A avestruz é um pássaro com longas patas que vão até o chão, delgado pescoço rosa que chega à cabeça e um traseiro grande que rebola lindas penas brancas. São exímias fundistas quando se abanam com seus braços rendados.
A avestruz é um bombom formoso que adoça os cerrados.
Certa vez, Ana, um desses privilegiados seres, saiu para seu footing matinal. Estava despenteada e desarrumada e cantarolava “Rocket man, rocket man”, arremessando Mimi, sua pelúcia preferida, para o alto. A cabeça nas nuvens e as mãos nos bolsos davam-lhe ares de bailarina emancipada.
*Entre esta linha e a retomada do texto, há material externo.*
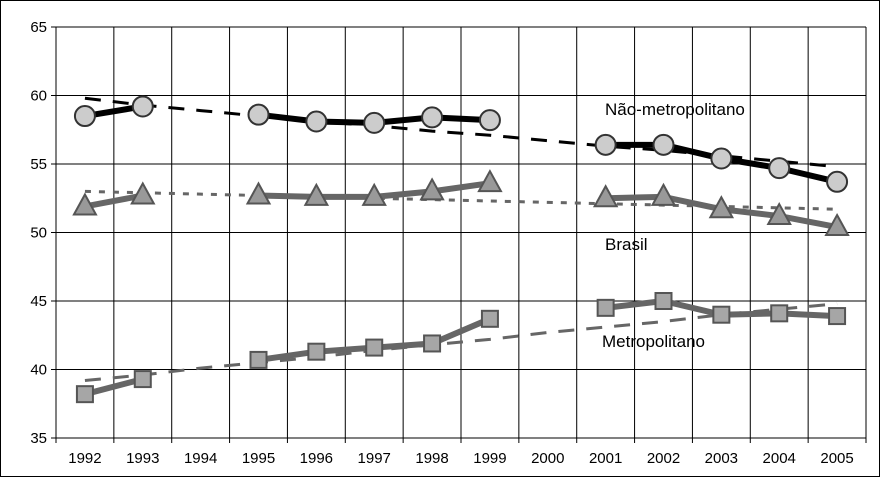 Image resolution: width=880 pixels, height=477 pixels. I want to click on x-tick-label: 1999, so click(490, 458).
Numa esquina, ela cruzou com um amigo que franzia de nervoso, em outra, um anônimo espirrou negros odores, adiante, uma senhora encastelada num penteado paralisante equilibrava seus predicados injetados.
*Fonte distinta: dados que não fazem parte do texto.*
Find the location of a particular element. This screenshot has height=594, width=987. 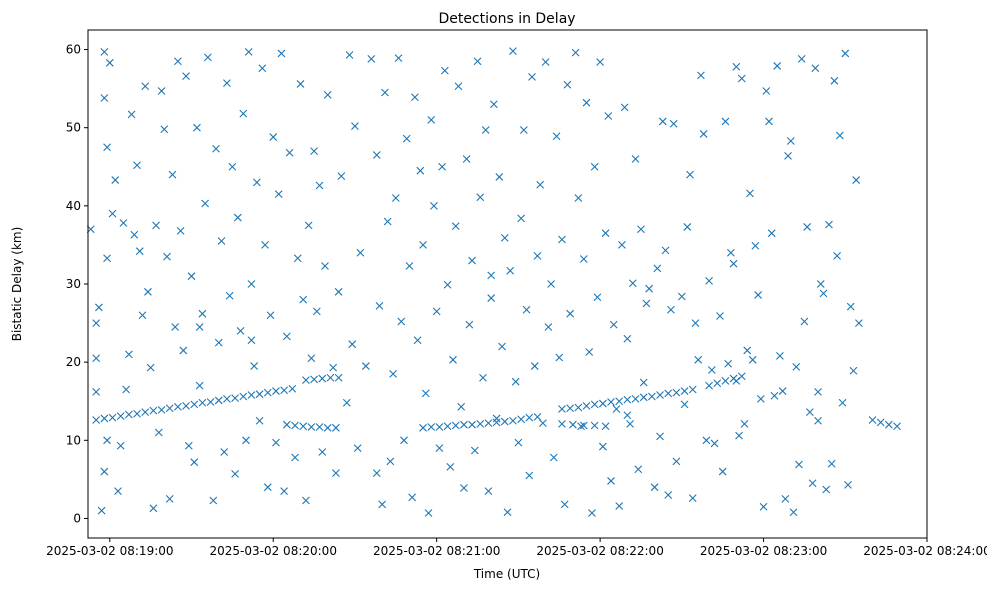

y-tick-label: 50 is located at coordinates (74, 128).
A sensível era dada a profundas introspecções e interrompeu seu passo, cessou as rimas e pôs-se a meditar.
“De que nos serve a vida se pouco nos preocupa a morte na alma de um, a doença do outro, a vaidade de todos? De que nos serve viver sem definhar a cada momento de sobrevida? Sobreviver é uma cantilena de apesares.”
Mas foi curta sua filosofia porque já despontava na sua frente um saltitante transeunte.
– Oi, linda!
– Oi, fofo.
– Tá na paz?
– Pensando na vida.
– Pra quê?
– Bobagens
– Que boa idéia!
Foram seguindo pelas quebradas, tagarelando animadamente sobre as coisas que na vida dão gostosura: quanto por quanto, quem com quem, gasto como gasto. Temas sem gastura.
Dulcílio também não voava, mas como nadava! Vogava nos lagos atarefado: tinha prole para alimentar, roupa pra passar, meias para cerzir, feijão pra refogar. Ele também sabia da guerra que grunhia, do vento que destelhava, dos poemas de todo dia e de sempre. Dulcílio tinha muita graça e muita história para contar. E quando retornava do chafurdo, juntava gente para ouvi-lo.
Foi assim que Dulcílio, o pato, ultrapassou os dois flaneurs e captou suas perorações.
– Quá-quá-quá, quem-quem-quem, gá-gá-gá.
O pato não era versado em assuntos de sociedade, mas tinha lá suas tiradas e soltou alto e bom som: “Depois, o pato sou eu!”. E seguiu caminho.